Home > Mobile >  Why pandas strftime raises a FutureWarning and how to avoid it?
Why pandas strftime raises a FutureWarning and how to avoid it?

Time:04-03

I need to parse a date column to a string, it works, but I'm having some issues, first of all is not giving a string data-type as an output:

import pandas as pd  # No warning raised
exit_format = '%d-%m-%Y'
series = pd.Series([1,2,None] ,dtype='datetime64[ns]')
series.dt.strftime(exit_format)

This (intended behaviour) is not a big deal as can it can be fixed with astype('string') and replacing the Nan. But the worst thing is that if all values are NaN-Nat, I'm getting this FutureWarning:

# Warning raised!
series = pd.Series([None,None,None] ,dtype='datetime64[ns]')
series.dt.strftime(exit_format)

FutureWarning: In a future version, the Index constructor will not infer numeric dtypes when passed object-dtype sequences (matching Series behavior)

This seems to be come from a known issue at pandas version >= 1.4.0 (mine is '1.4.1'). My question is, how can I make a nice workaround? Why this warning appears in the first place when all values are Nan? Preferably I'm looking for a solution that doesn't suppress the warning directly but his origin.

Basically I'm looking for a function that takes a date column to a string column but parsing NaNs as empty strings or treating the errors in a better way (like using a default value), but without giving a warning.

pd: a possible solution could be adding a non empty row at the end and deleting it, but I was wandering if there is some implemented function that is actually working well, without using tricks...

CodePudding user response:

I had this problem too recently.
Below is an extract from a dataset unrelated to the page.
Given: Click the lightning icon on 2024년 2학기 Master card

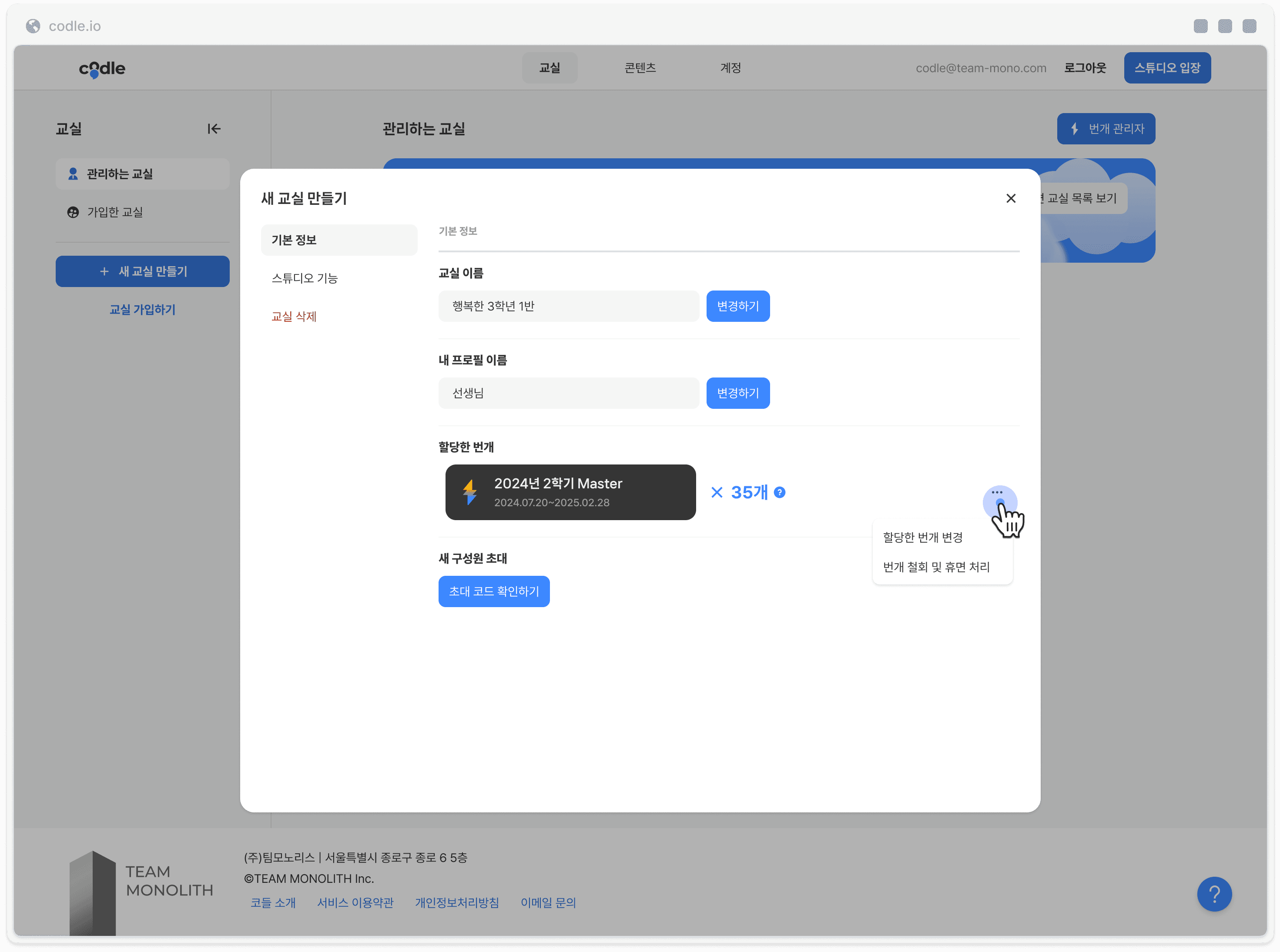Looking at the screenshot, I should [470, 493].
What I did to bypass this warning is simply to check if the date value is non NAN first before using strftime.

example:

if df['date'].isnull().values == False:

 df['date'] = df['date'].dt.strftime('%b %d, %Y')

OR

if you need to check for ANY /ALL nan values for a date column:

syntax:

df['your column name'].isnull().values.any()
df['your column name'].isnull().values.all()

CodePudding user response:

Here is a bit more idiomatic way to take into account NaT values (Pandas>=1.0.0), as properly suggested by @finavatar:

import pandas as pd

series = pd.Series([None, None, None], dtype="datetime64[ns]")
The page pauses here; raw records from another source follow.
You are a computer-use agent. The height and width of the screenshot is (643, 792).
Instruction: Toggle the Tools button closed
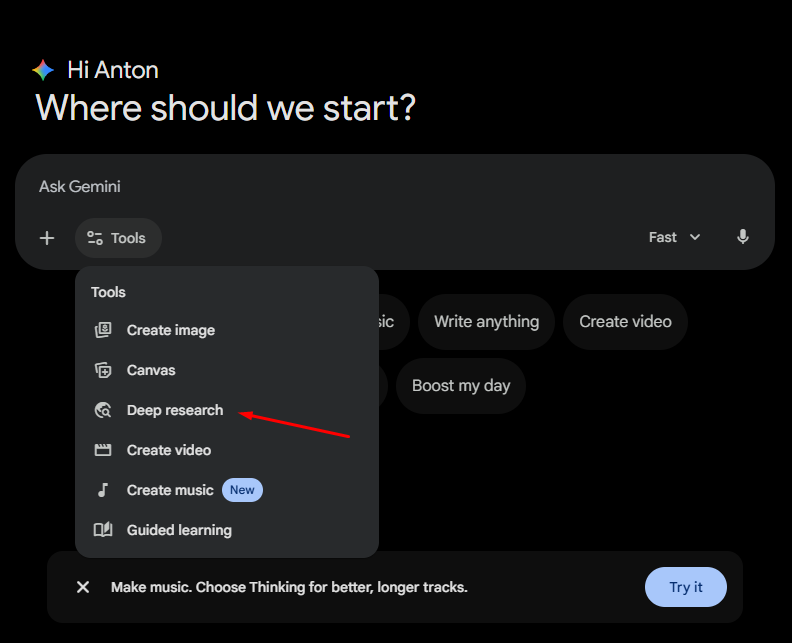point(118,238)
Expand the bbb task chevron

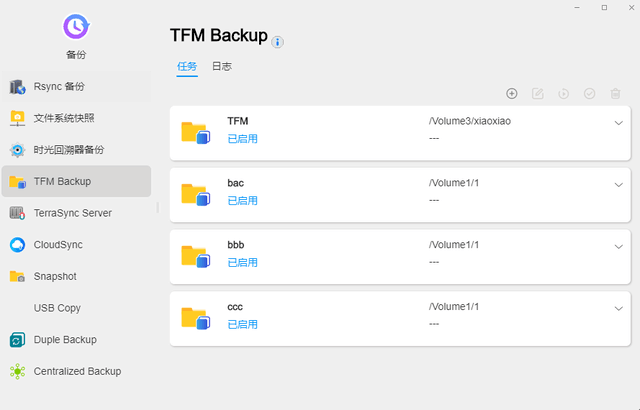pos(618,247)
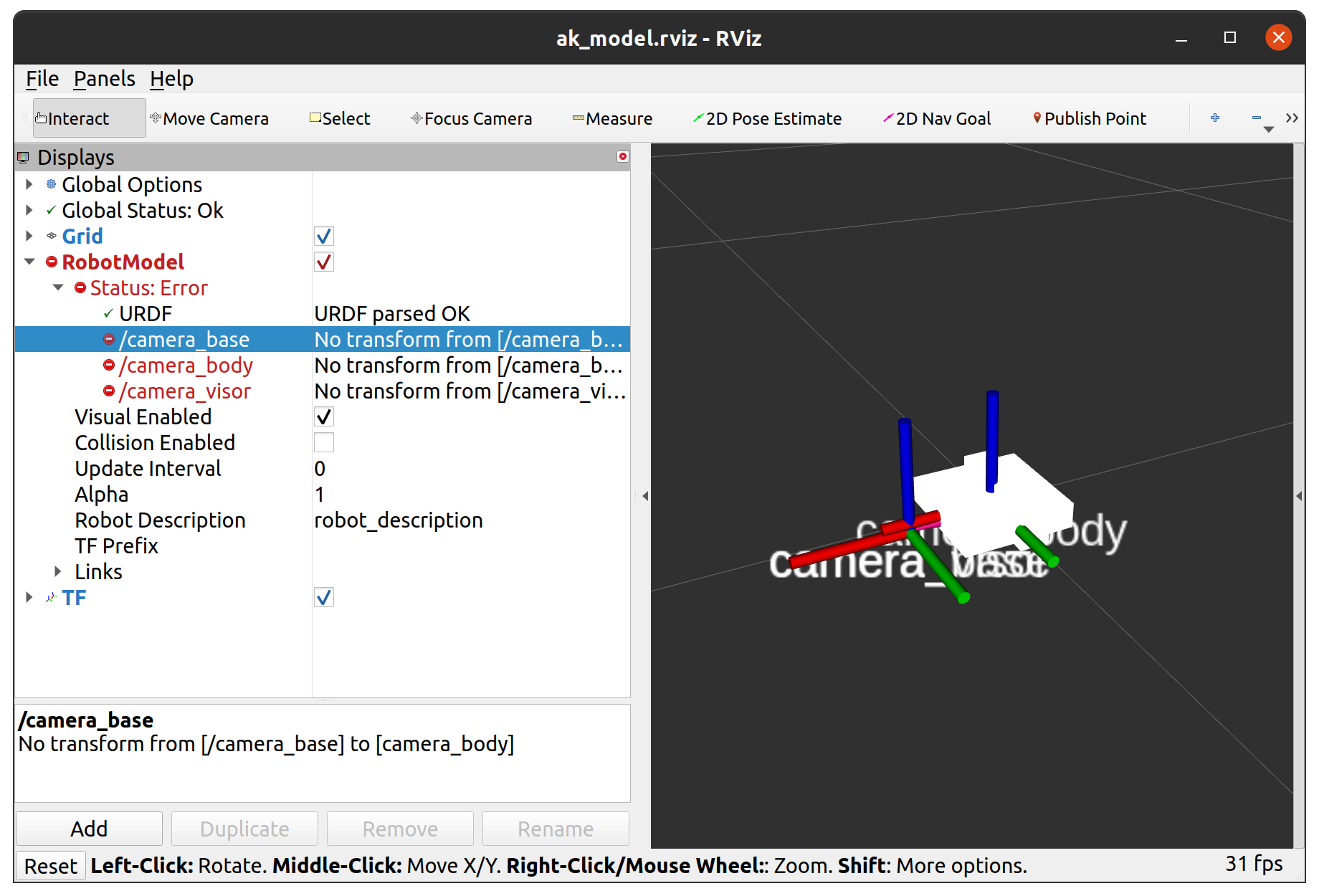The image size is (1319, 896).
Task: Activate the 2D Pose Estimate tool
Action: [x=767, y=118]
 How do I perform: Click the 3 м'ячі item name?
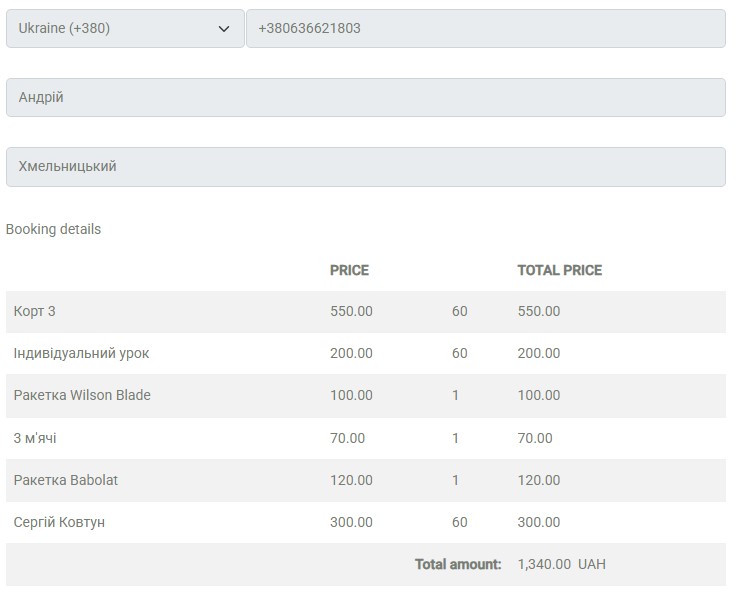click(x=43, y=438)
series = series.apply(lambda x: x.strftime("%d-%m-%Y") if x is not pd.NaT else x)

print(series)  # No warning message
# Output
0   NaT
1   NaT
2   NaT
dtype: datetime64[ns]

And with a non empty Series:

import pandas as pd

series = pd.Series(["04/03/2022", None, None], dtype="datetime64[ns]")

series = series.apply(lambda x: x.strftime("%d-%m-%Y") if x is not pd.NaT else x)

print(series)  # No warning message
0    03-04-2022
1           NaT
2           NaT
dtype: object  # == string
  • Related